The Green Party says its aim is move towards net zero “as fast as is feasibly possible”. It says it “will commit to cutting greenhouse gas emissions with urgency, bolster our resilience to unavoidable climate impacts, and lead the global effort in transitioning away from fossil fuels”.

Meanwhile Plaid Cymru says the “climate and nature emergencies” are the biggest threat to mankind on a global scale. It says it aims to net-zero targets in Wales by 2035 but acknowledges that success will also depend on decisions made in Westminster.

The Reform Party is the only party with a radically different approach. It says it cares about the environment but proposes ditching the net-zero target altogether and getting rid of all renewable subsidies.

Maybe this broad consensus on climate shouldn’t be a surprise – after all, there are powerful forces limiting how far the major parties are willing to stray from the green centre ground.

New figures this week showed May 2024 was the warmest in recorded history globally, meaning the past 12 months have each been the hottest on record for the time of year. The UN chief Antonio Guterres responded with a warning that climate change was “pushing planetary boundaries to the brink”.

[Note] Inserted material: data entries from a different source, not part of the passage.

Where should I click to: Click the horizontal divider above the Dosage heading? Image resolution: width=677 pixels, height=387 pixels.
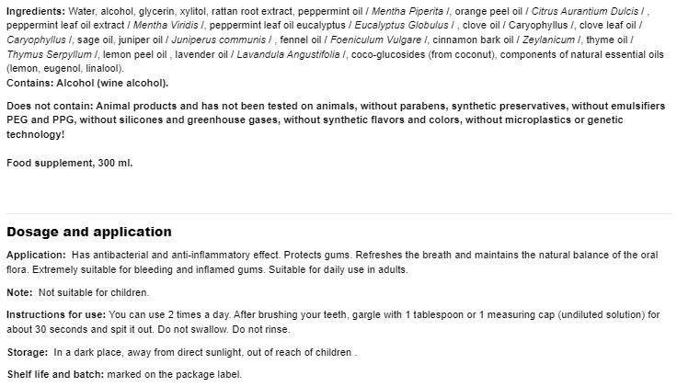pyautogui.click(x=339, y=213)
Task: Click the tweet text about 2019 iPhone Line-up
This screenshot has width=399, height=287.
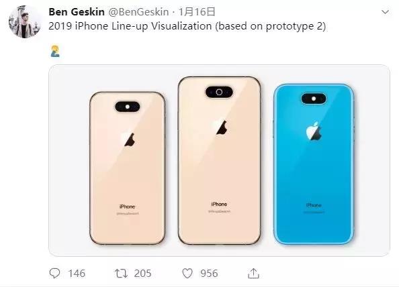Action: 187,26
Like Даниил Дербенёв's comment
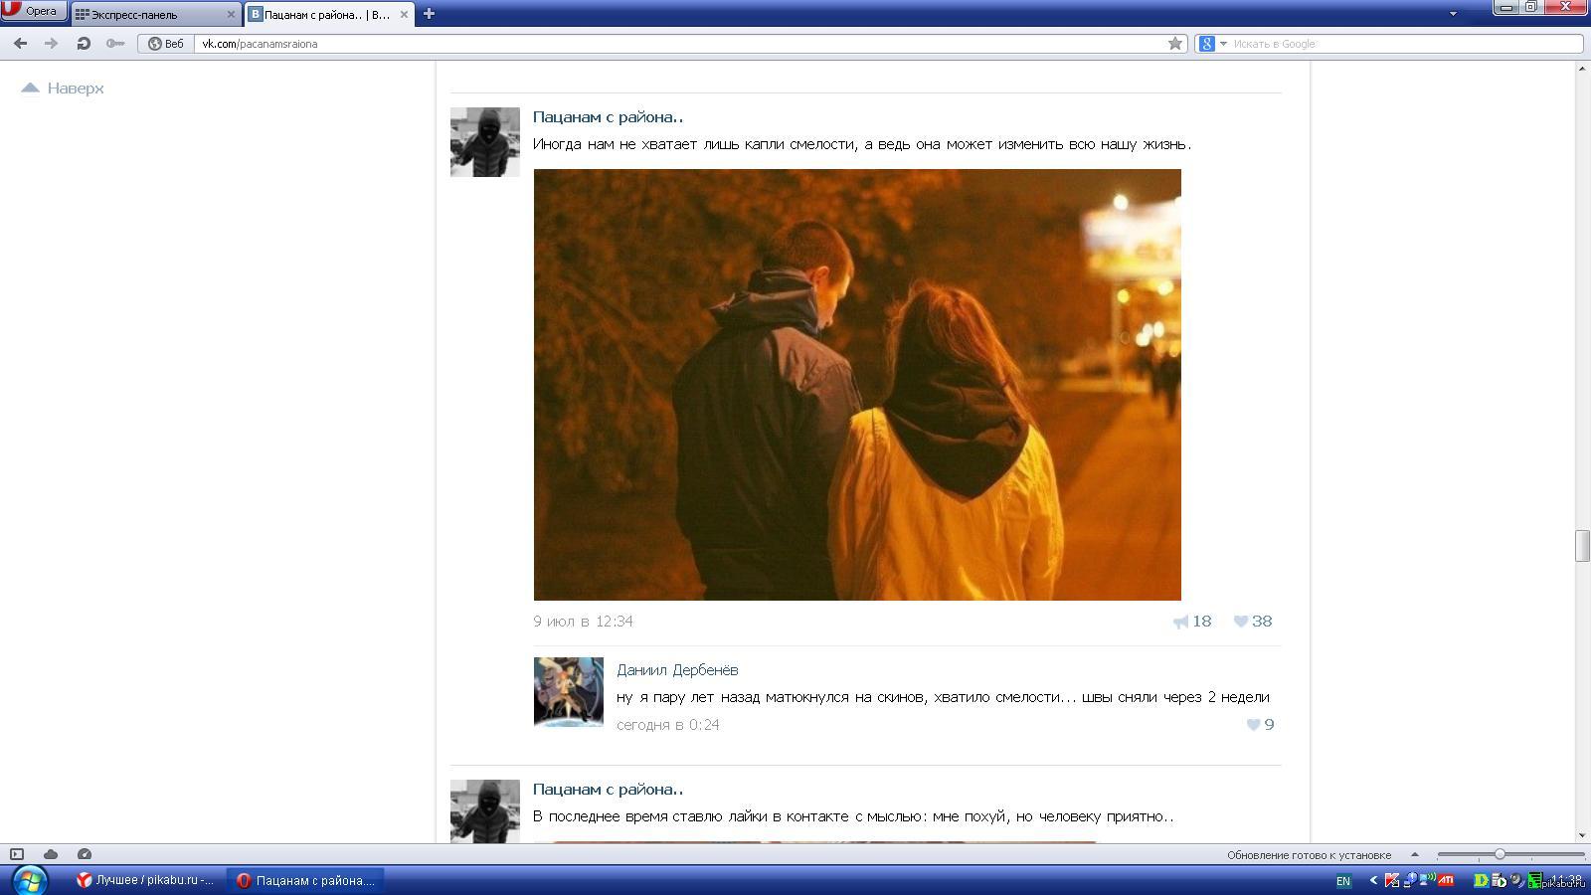This screenshot has height=895, width=1591. 1260,724
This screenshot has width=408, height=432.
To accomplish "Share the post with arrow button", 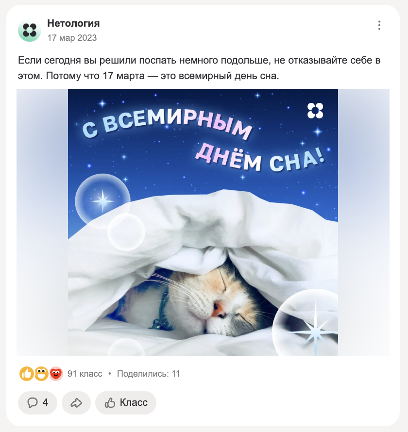I will pos(76,402).
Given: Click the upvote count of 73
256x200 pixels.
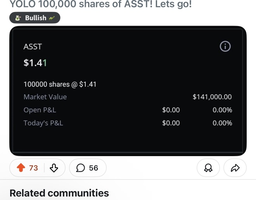Looking at the screenshot, I should coord(33,168).
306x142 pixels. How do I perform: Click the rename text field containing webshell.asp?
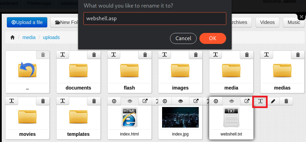155,19

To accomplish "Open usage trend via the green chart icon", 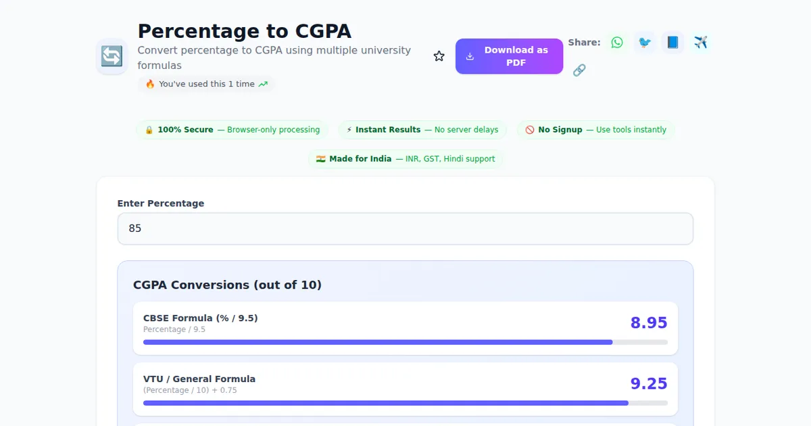I will (264, 84).
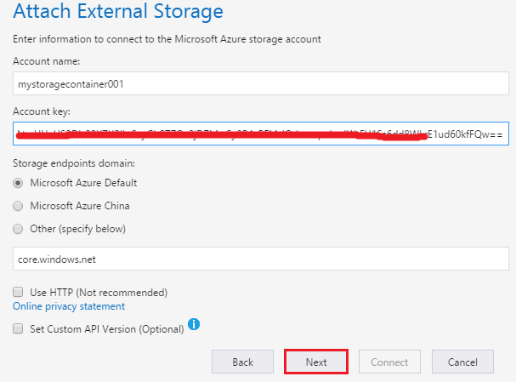Cancel the Attach External Storage wizard
Screen dimensions: 516x382
coord(462,362)
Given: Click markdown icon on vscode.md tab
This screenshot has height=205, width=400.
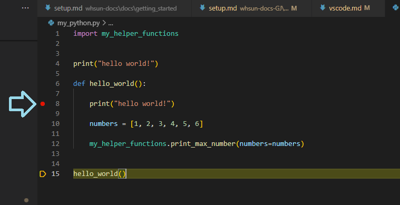Looking at the screenshot, I should pos(323,8).
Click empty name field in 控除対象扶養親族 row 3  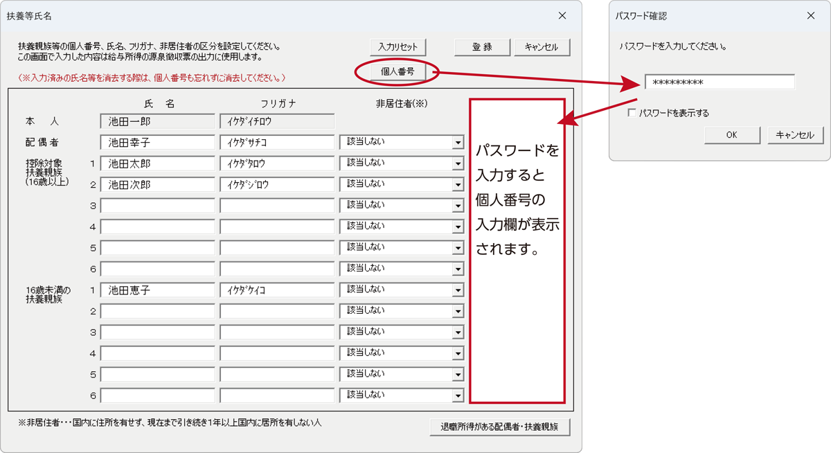coord(158,206)
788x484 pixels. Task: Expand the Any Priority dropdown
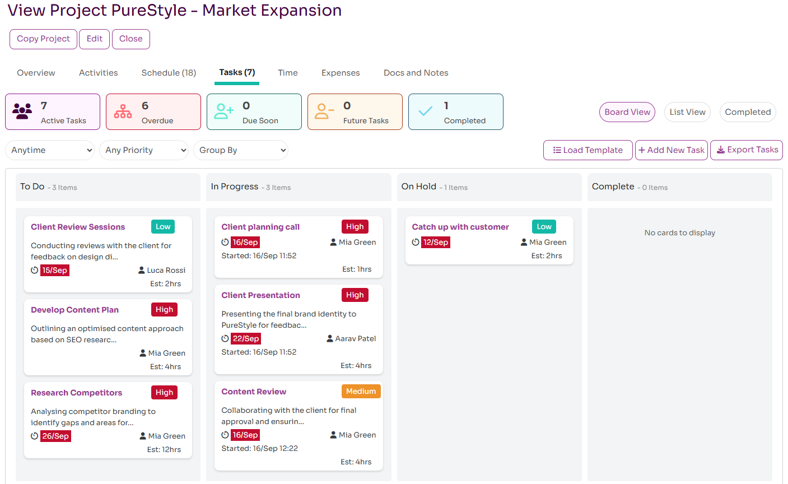[144, 150]
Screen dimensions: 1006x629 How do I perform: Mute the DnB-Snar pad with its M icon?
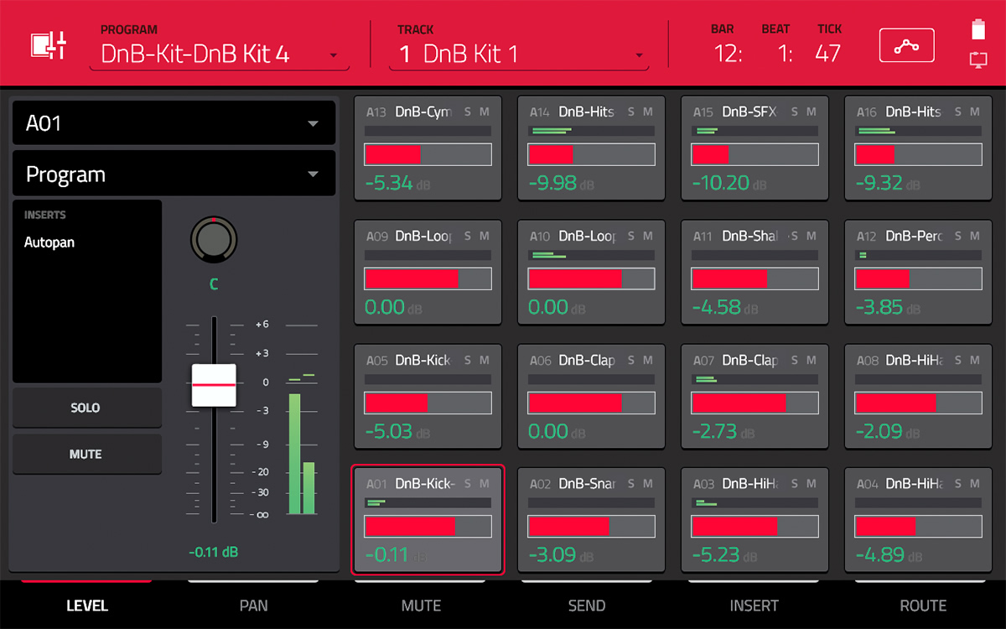pos(648,485)
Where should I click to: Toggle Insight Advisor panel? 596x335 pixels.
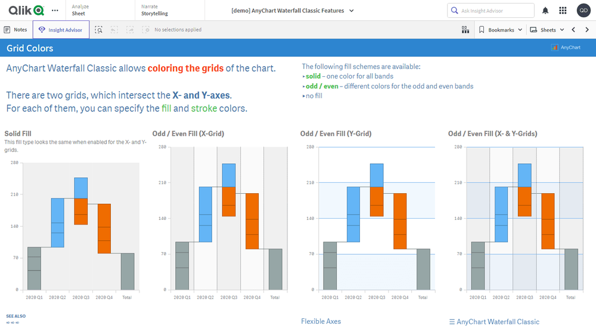61,30
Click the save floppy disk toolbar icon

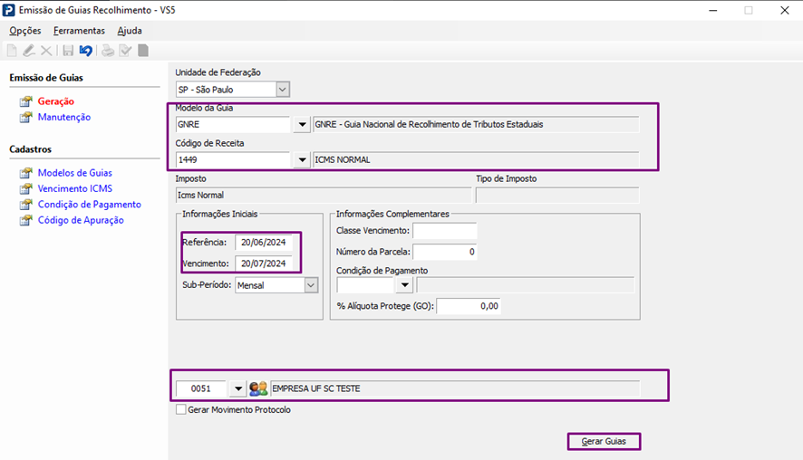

He said it was time for leaders to “decide which side they are on” because action this decade will be key to meeting climate targets.

More from InDepth

Politicians know lots of voters care deeply about the environment and neither party wants to alienate them. At the same time, with the country’s straitened economy, parties are reluctant to be seen to be making unfunded spending commitments on anything, including green initiatives.

What is clear, though, is that climate is one of the rare policy areas where the two main parties believe underscoring their differences of approach could deliver political benefits.

With Labour much more optimistic, stressing the opportunities investing in green industries could bring for the UK, the Tories take a more cautious approach, warning about the costs and risks to the country of moving too fast.

This growing distance between the Conservative and Labour parties is causing deep anxiety in environmental circles. Rhetoric does matter and they fear that what is essentially a matter of emphasis now could fracture into significant policy divisions in future.